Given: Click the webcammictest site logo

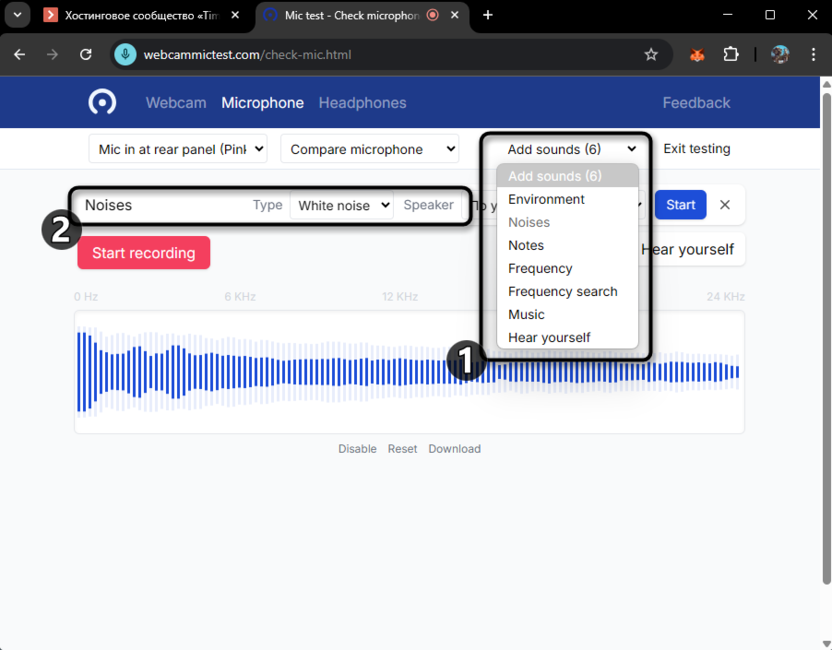Looking at the screenshot, I should click(x=102, y=102).
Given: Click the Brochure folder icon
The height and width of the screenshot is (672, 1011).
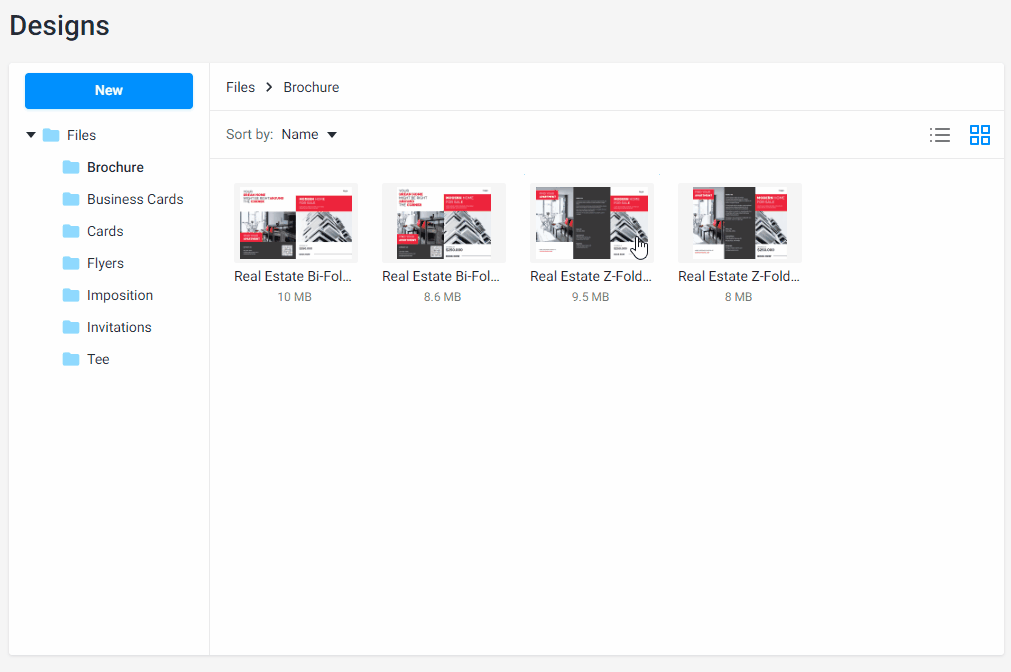Looking at the screenshot, I should (x=71, y=167).
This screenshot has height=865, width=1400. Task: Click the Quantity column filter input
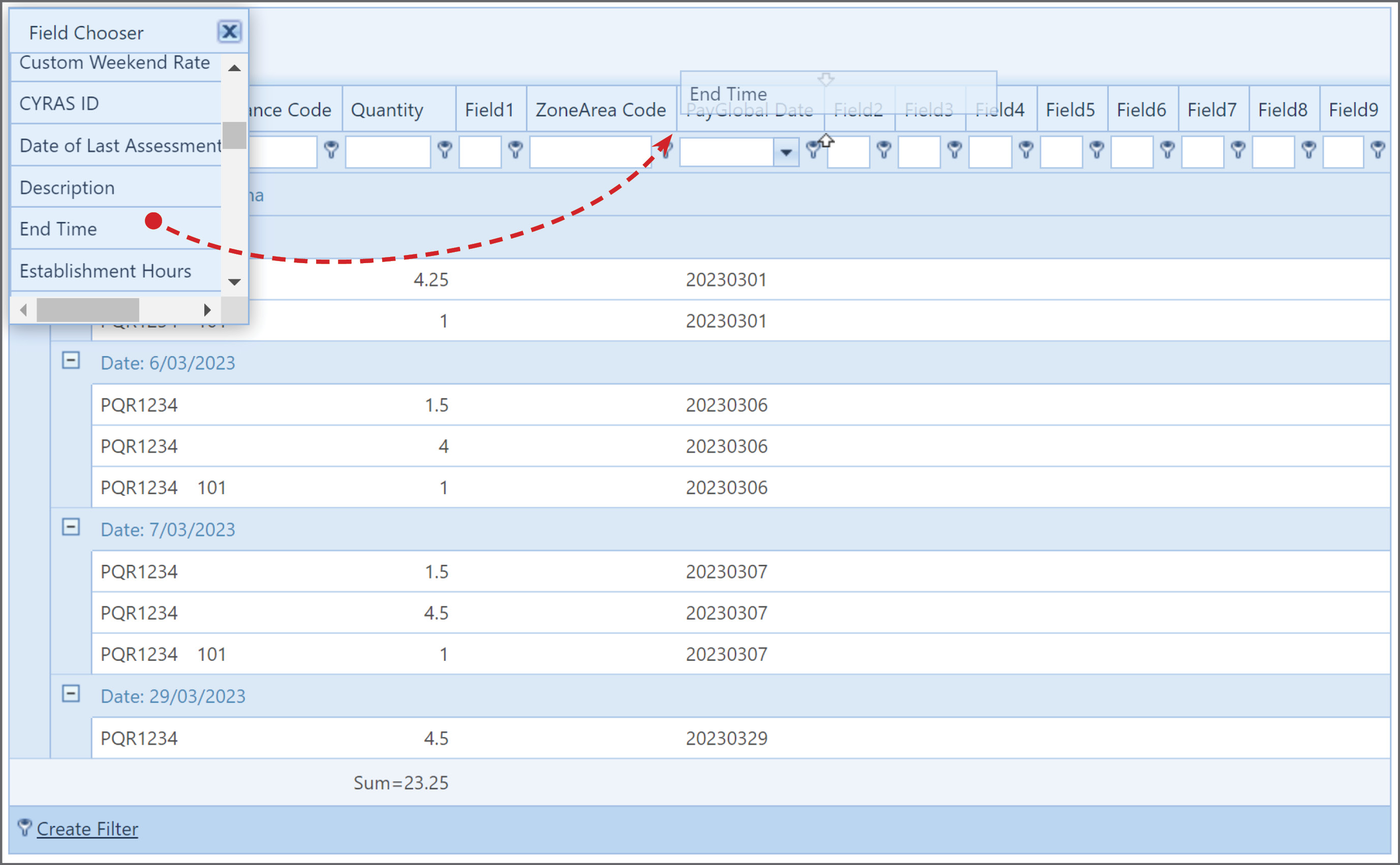(x=388, y=152)
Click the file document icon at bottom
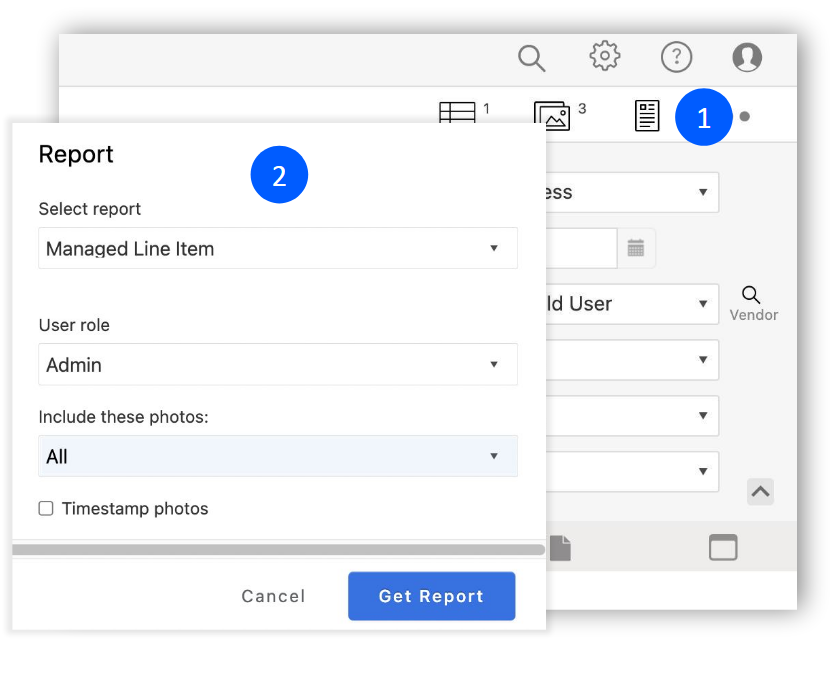The height and width of the screenshot is (677, 836). 560,547
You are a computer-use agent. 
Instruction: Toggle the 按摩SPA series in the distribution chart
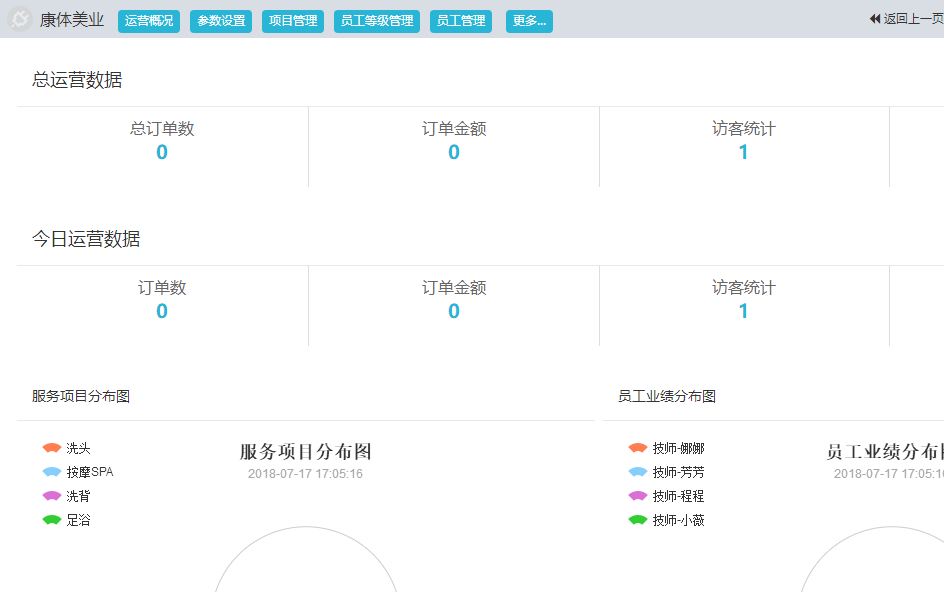pos(80,473)
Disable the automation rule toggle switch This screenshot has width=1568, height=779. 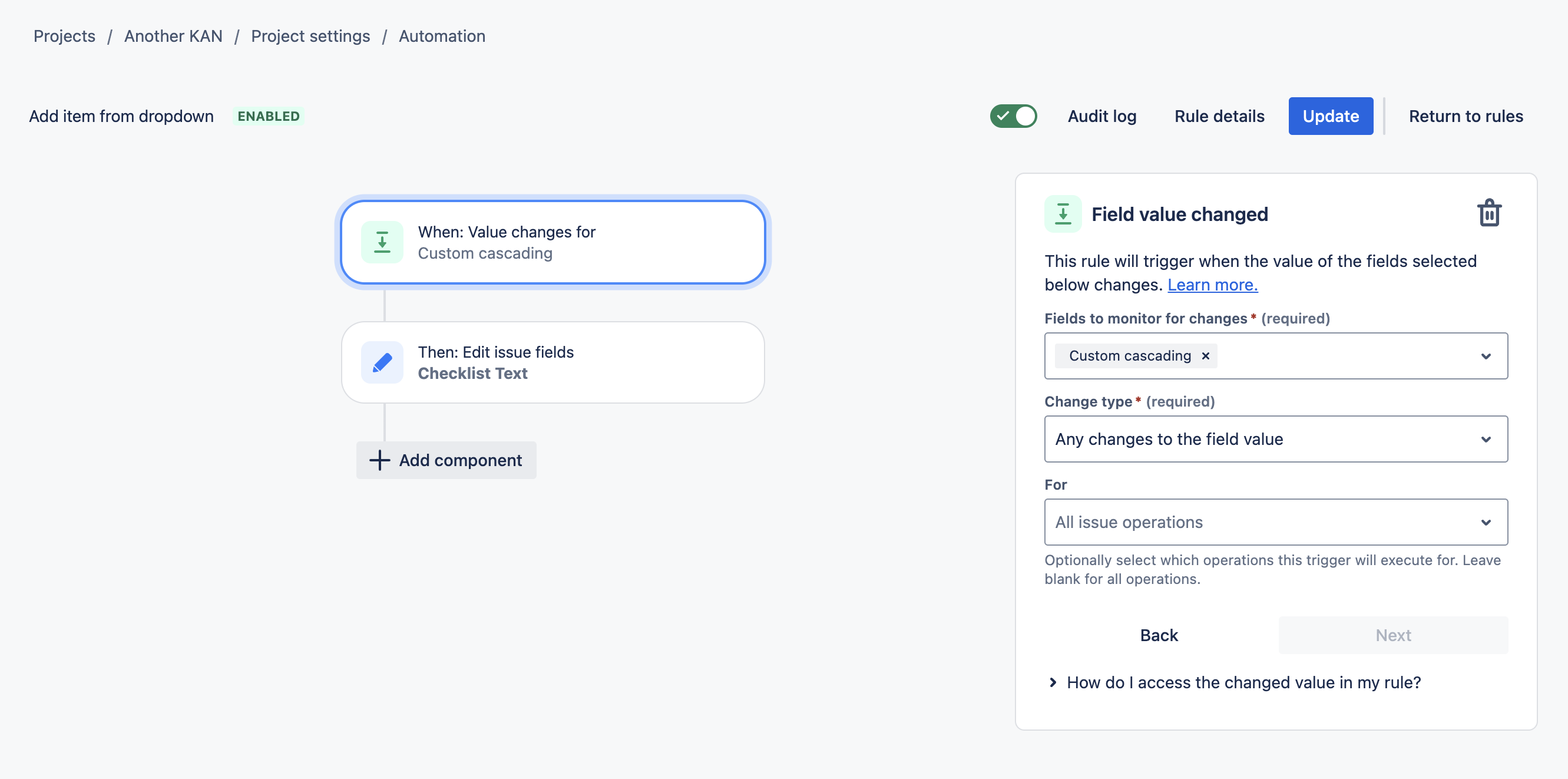tap(1013, 115)
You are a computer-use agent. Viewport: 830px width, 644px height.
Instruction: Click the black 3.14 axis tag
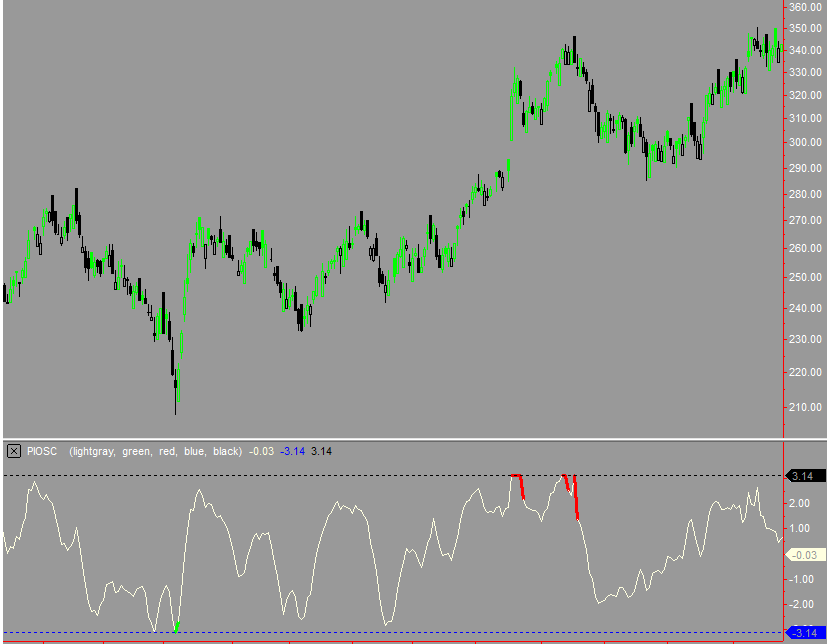(x=803, y=476)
..........
**What you should do:**
Look over the listing and return each line that holds "agent".

**Expected answer:**
You are a computer-use agent. 
You are a computer-use agent. Viewport: 830px width, 644px height.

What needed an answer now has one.